- **Source extract**:
Two-stage retrieval: candidates + reranking
**Two-stage retrieval** with MRL is the key pattern for production systems: 1. **Stage 1 (Candidate Retrieval):** fast search using small dimensionality (256-dim). Retrieves top-N candidates. Speed: ~6x faster than searching with 1536-dim. 2. **Stage 2 (Reranking):** refine the ranking of the top-N candidates using full dimensionality (1536-dim). High accuracy, but only over a small set. Result: speed close to 256-dim, accuracy close to 1536-dim. **~6x speedup at ~98% recall** compared to direct 1536-dim search.
**Memory savings + speed:** for Stage 1 (256-dim) apply scalar int8 quantization → additional 4x memory savings on the candidate index. For Stage 2 (1536-dim): scalar quantization with always_ram: false → most accurate reranking with minimal RAM consumption. Combining MRL two-stage + quantization is the optimal solution for production systems with constrained resources.
'MRL is just truncating a vector - any model will work'
MRL requires a specially trained model (matryoshka training). Truncating a regular vector (ada-002, all-MiniLM) causes significant quality loss. Only models with explicit MRL support (text-embedding-3-*, nomic-embed-v1.5) work correctly with truncated vectors.

- **Your instructions**: Resume the passage on two-stage retrieval with MRL, starting after its last sentence about models with explicit MRL support. The rows after this passage are not needed for the work here.

- **Provided records**:
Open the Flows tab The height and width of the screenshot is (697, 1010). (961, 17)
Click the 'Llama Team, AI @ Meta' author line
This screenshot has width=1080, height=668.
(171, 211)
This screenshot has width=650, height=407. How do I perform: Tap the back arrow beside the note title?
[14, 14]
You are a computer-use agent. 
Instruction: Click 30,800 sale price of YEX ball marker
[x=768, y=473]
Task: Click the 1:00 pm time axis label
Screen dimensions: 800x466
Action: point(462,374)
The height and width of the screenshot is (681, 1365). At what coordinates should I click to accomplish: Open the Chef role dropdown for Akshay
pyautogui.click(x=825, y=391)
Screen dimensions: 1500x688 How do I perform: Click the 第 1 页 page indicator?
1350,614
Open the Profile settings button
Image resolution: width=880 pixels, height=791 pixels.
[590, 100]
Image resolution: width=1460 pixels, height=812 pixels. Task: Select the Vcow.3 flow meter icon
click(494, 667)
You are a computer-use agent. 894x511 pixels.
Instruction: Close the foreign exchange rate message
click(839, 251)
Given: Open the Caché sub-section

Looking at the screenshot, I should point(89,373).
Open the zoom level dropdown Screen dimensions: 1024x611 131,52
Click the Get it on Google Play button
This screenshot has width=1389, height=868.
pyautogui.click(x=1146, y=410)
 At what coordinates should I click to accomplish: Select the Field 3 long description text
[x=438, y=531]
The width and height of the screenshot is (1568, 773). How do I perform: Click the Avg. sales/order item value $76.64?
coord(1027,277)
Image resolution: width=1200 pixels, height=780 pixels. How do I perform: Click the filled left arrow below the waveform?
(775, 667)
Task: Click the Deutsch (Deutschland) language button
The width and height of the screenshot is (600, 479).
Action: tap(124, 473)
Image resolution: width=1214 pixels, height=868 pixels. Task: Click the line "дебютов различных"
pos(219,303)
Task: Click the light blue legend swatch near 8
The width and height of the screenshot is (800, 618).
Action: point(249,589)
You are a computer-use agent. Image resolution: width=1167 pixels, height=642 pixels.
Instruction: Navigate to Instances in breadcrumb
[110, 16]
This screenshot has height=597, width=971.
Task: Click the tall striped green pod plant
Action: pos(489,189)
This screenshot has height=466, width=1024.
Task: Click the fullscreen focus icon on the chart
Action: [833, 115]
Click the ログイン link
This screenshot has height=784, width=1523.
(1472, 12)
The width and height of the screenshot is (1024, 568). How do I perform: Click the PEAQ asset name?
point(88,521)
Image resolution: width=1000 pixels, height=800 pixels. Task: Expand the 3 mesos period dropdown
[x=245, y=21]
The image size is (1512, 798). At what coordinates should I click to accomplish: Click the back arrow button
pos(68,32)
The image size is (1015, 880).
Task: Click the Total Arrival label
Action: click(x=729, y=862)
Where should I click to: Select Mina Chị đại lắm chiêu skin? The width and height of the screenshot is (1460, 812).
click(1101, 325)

- **Written reply**:
In standard embedding training: vector dimensions distribute semantic information evenly - every dimension matters, order is not meaningful. In MRL training: a special loss function forces the model to encode the most important information in the first N dimensions. This is a fundamental difference in the training process, not a post-processing step.
Two-stage search: Stage 1 returns 50 candidates, Stage 2 reranks to top-10. Recall@10 = 98%. This means...
Summary
- **MRL (Matryoshka Representation Learning):** the model is trained so that the first N dimensions of the vector are meaningful. Supported by: text-embedding-3-small/large (dimensions parameter), nomic-embed-v1.5, mxbai-embed-large-v1.
- **256-dim:** 93.4% quality at 6x smaller size. 512-dim: 96.7%. The speed/quality balance depends on your use case.
- **Named vectors in Qdrant:** one point with 'small' (256-dim) and 'full' (1536-dim) vectors. One collection, two vectors per point.
- **Two-stage retrieval:** Stage 1 - fast search for top-N × 5 candidates at 256-dim; Stage 2 - rerank at 1536-dim with filter: has_id. Result: ~5x speedup, ~98% recall.
- **candidateMultiplier trade-off:** 3 = faster, 5 = optimal, 10 = more accurate. Choose based on your latency vs recall SLA.
What's next
You have completed the full advanced Qdrant course. MRL + two-stage retrieval is the pinnacle of vector search optimisation. Next step: apply everything you have learned in a comprehensive production project.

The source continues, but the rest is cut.